* **What the exercise asks**
Word for word, retype the lines from the one containing "The height and" to the one containing "1426x1027 pixels." below, keeping both end lines and dropping the pictures.

Data section below:

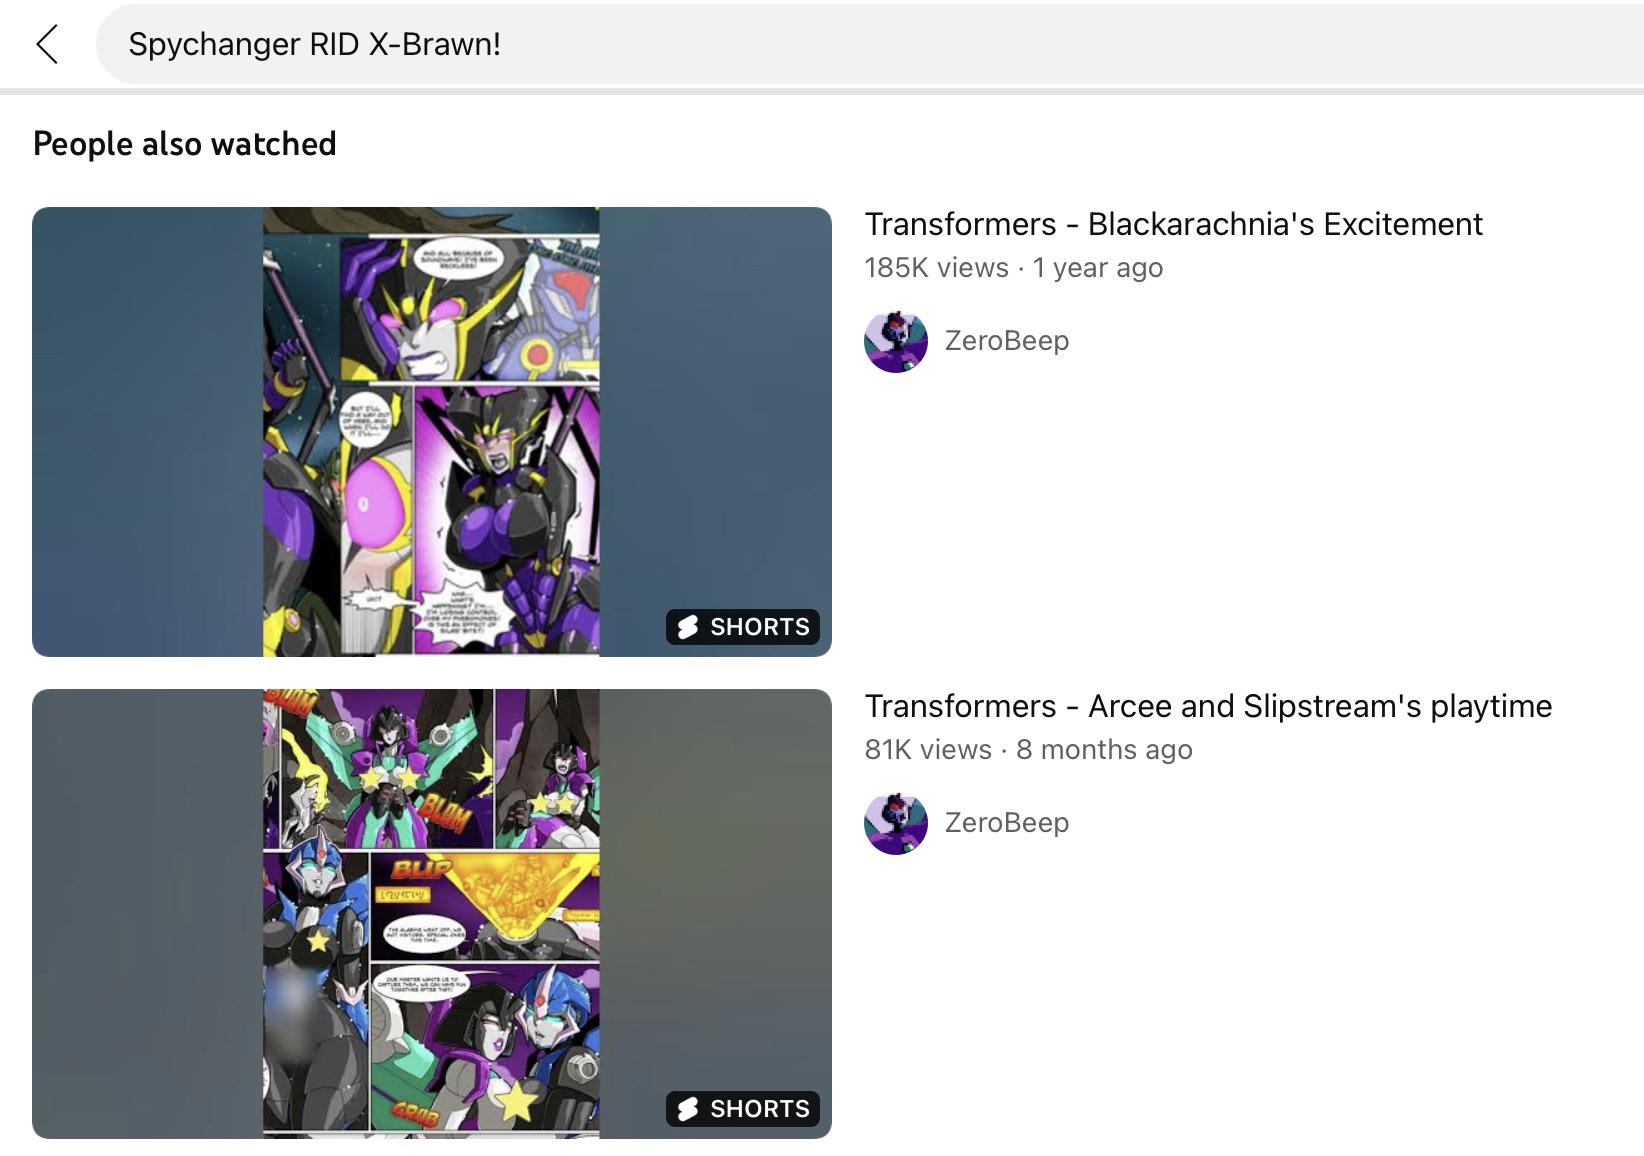Tap SHORTS label on the Arcee thumbnail

pyautogui.click(x=760, y=1109)
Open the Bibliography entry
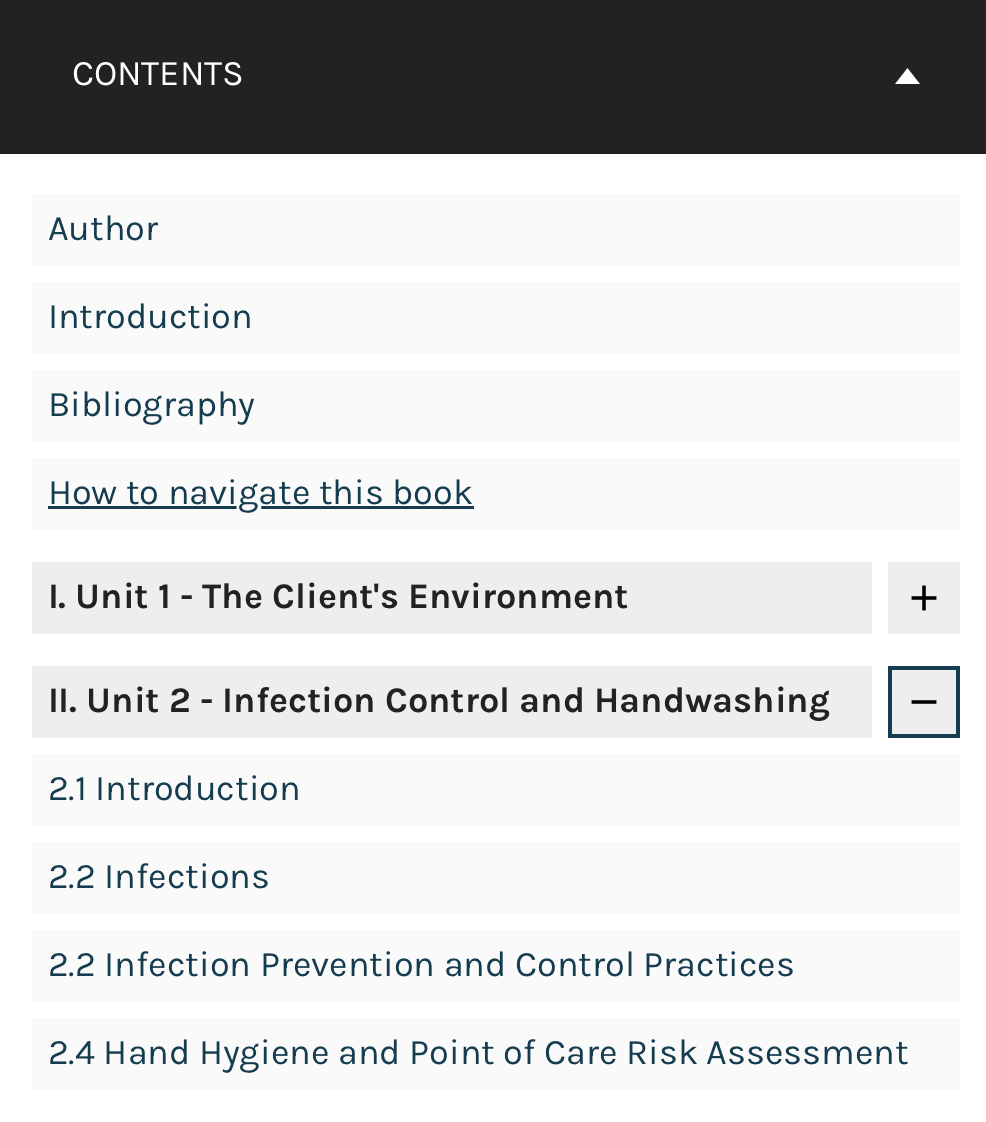This screenshot has width=986, height=1122. point(151,405)
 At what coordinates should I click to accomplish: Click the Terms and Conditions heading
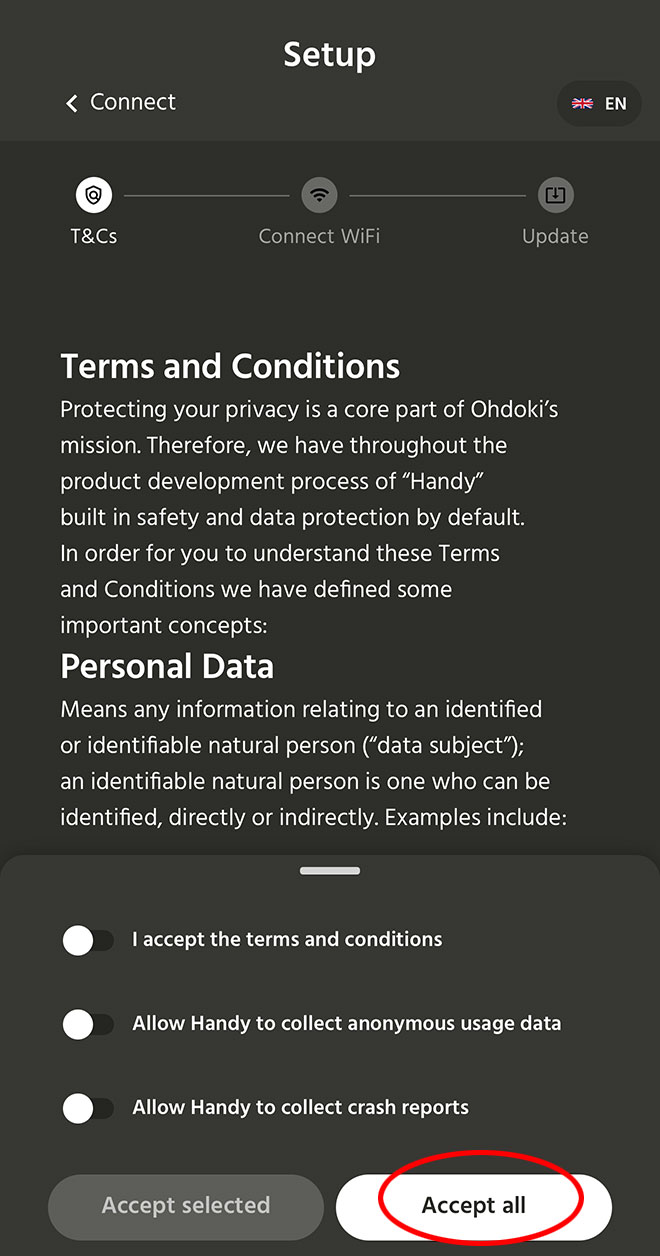click(230, 366)
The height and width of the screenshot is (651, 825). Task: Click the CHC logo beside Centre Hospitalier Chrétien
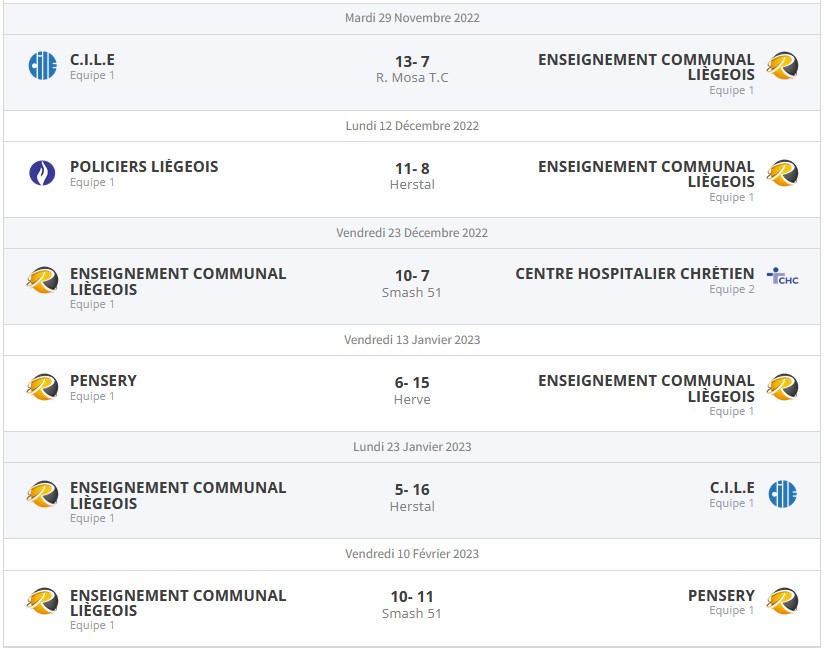782,276
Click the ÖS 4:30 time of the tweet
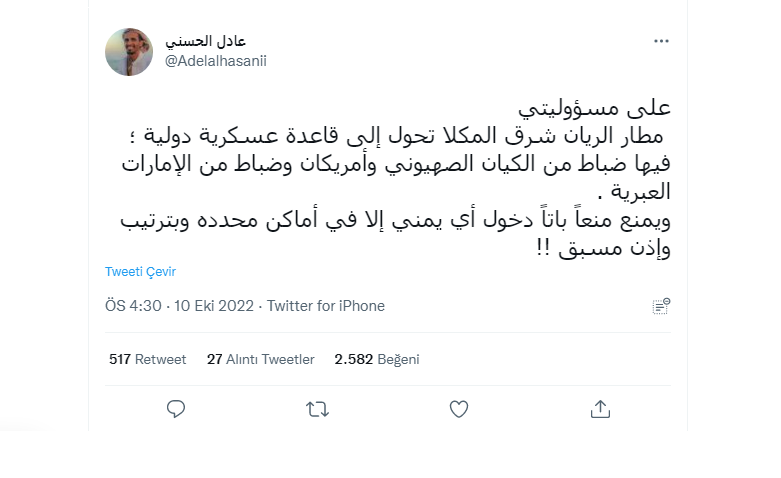Viewport: 781px width, 478px height. click(x=133, y=306)
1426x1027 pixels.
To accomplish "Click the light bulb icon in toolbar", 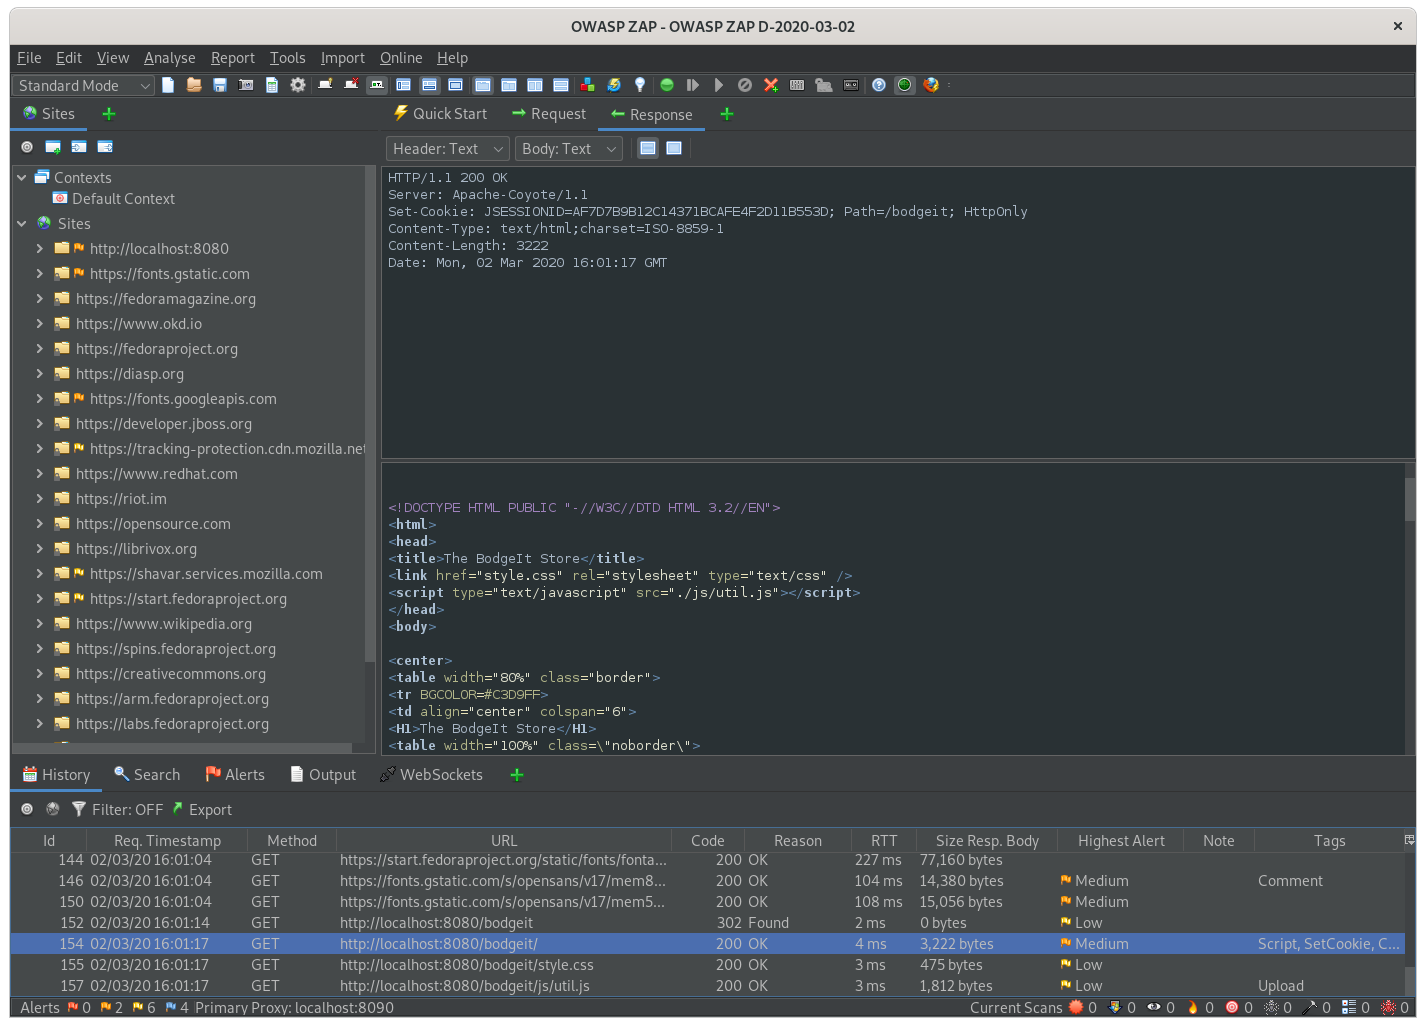I will [x=640, y=85].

End of Data section.

* **Final answer**
The height and width of the screenshot is (651, 825). Task: Click the CHC logo beside Centre Hospitalier Chrétien
782,276
Click the ÖS 4:30 time of the tweet
Viewport: 781px width, 478px height. click(x=133, y=306)
1426x1027 pixels.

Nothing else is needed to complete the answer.